*EXERCISE DIRECTIONS*
Below are the records; print exactly the lines from the one with "The height and" through the last, both included, and leave the pictures out.

[Pixel coordinate grounding data]
┏━━
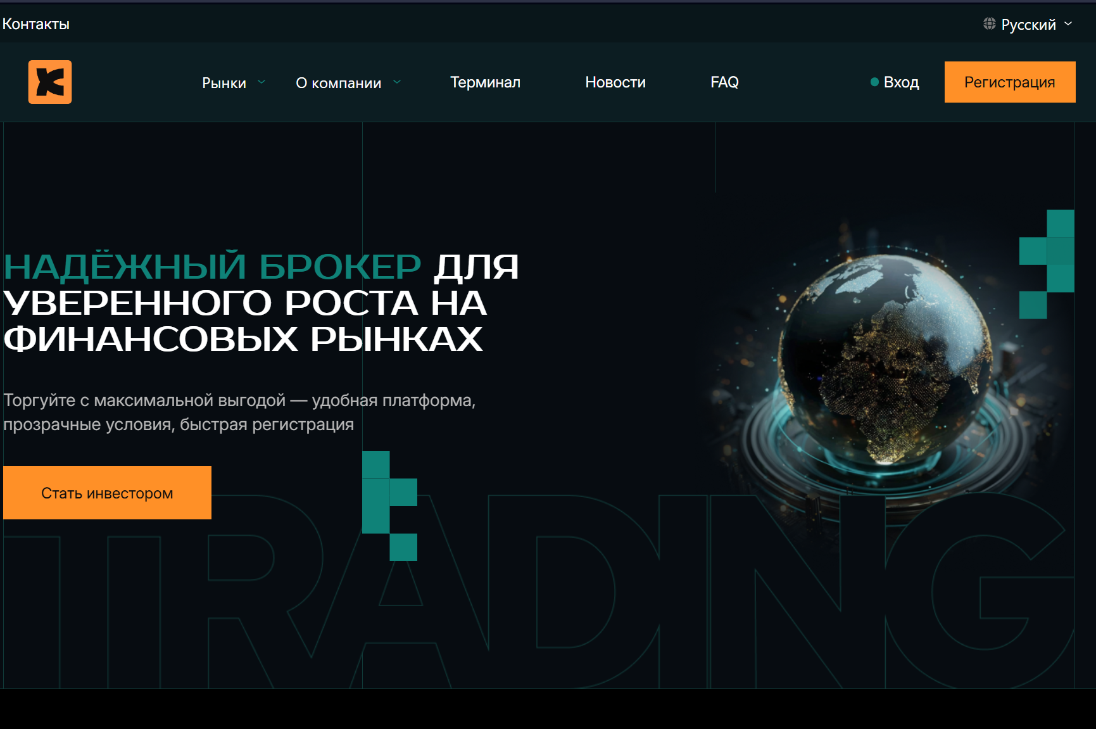Click the orange K logo
The image size is (1096, 729).
(50, 82)
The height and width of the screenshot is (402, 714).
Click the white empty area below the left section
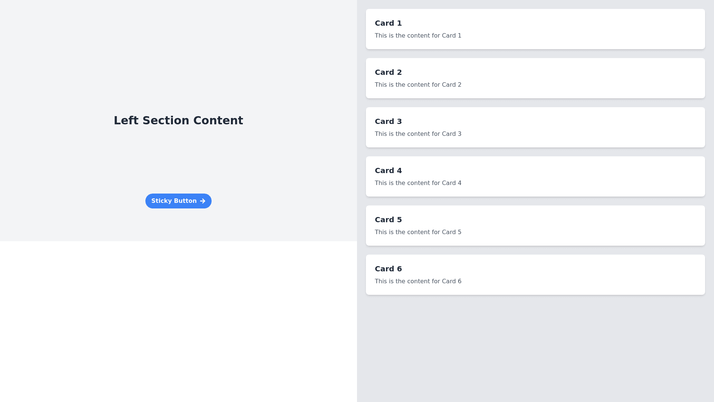click(179, 320)
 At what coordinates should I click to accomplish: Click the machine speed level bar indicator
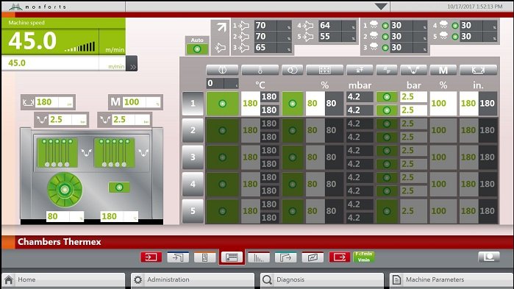tap(80, 47)
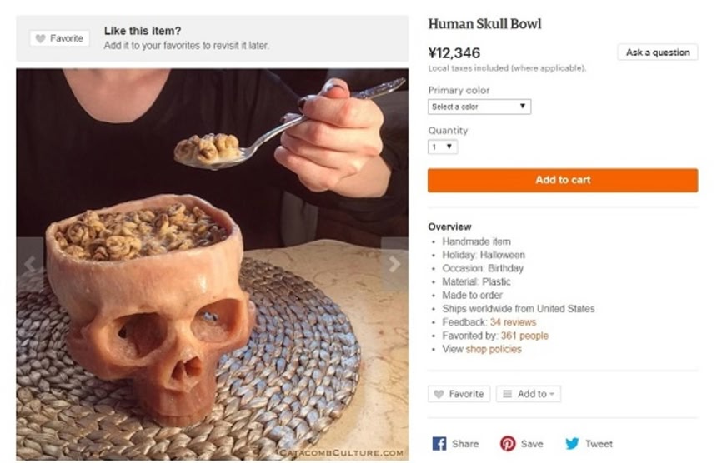The image size is (717, 463).
Task: Click the Ask a question button
Action: 658,52
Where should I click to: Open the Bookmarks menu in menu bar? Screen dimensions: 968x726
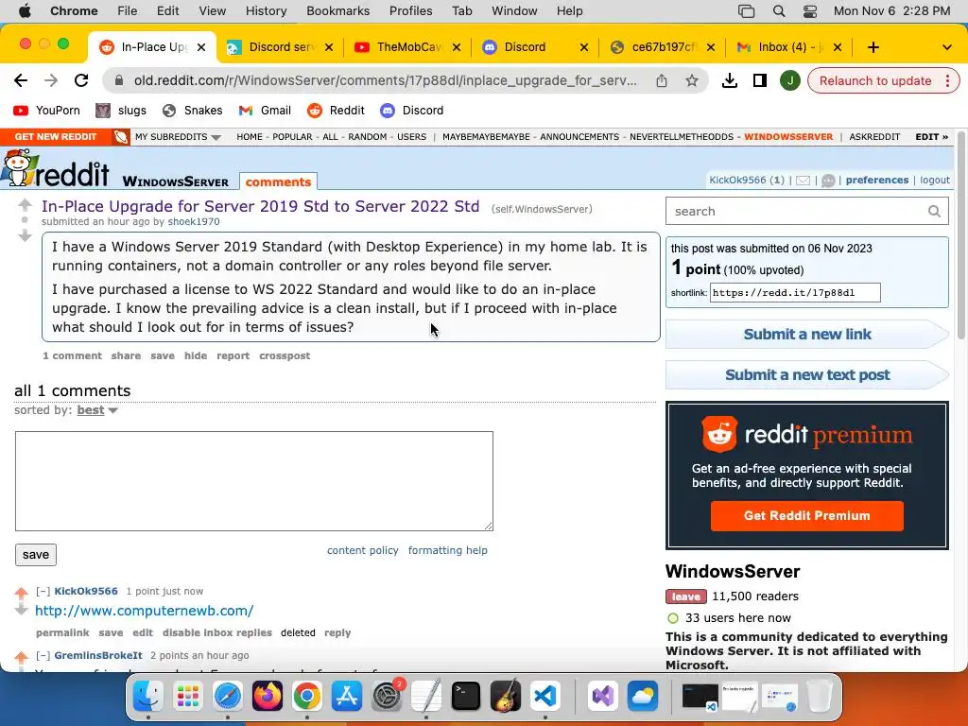pos(337,10)
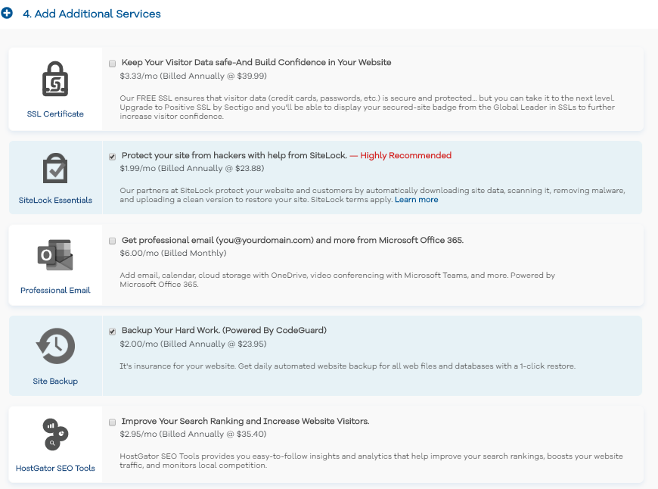Viewport: 658px width, 489px height.
Task: Click the Site Backup clock icon
Action: (x=55, y=347)
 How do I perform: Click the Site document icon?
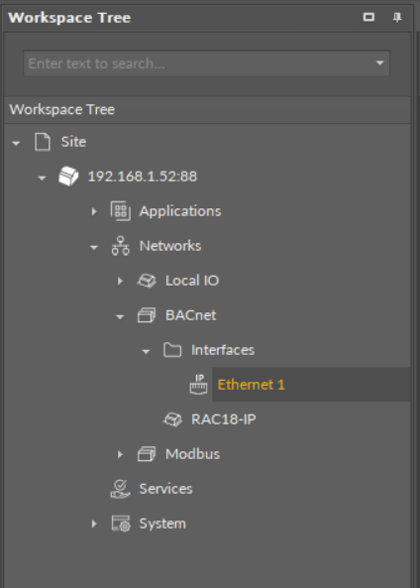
┗━━
*ANSWER BELOW*
The height and width of the screenshot is (402, 714).
Click the white empty area below the left section
click(179, 320)
 At what coordinates should I click to accomplish: Click the machine speed level bar indicator
tap(80, 47)
The image size is (717, 463).
Task: Click the Ask a question button
Action: 658,52
Where should I click to: Open the Bookmarks menu in menu bar? Screen dimensions: 968x726
pos(337,10)
Viewport: 658px width, 489px height.
Task: Click the Site Backup clock icon
Action: (x=55, y=347)
 How do I perform: Click the Site document icon?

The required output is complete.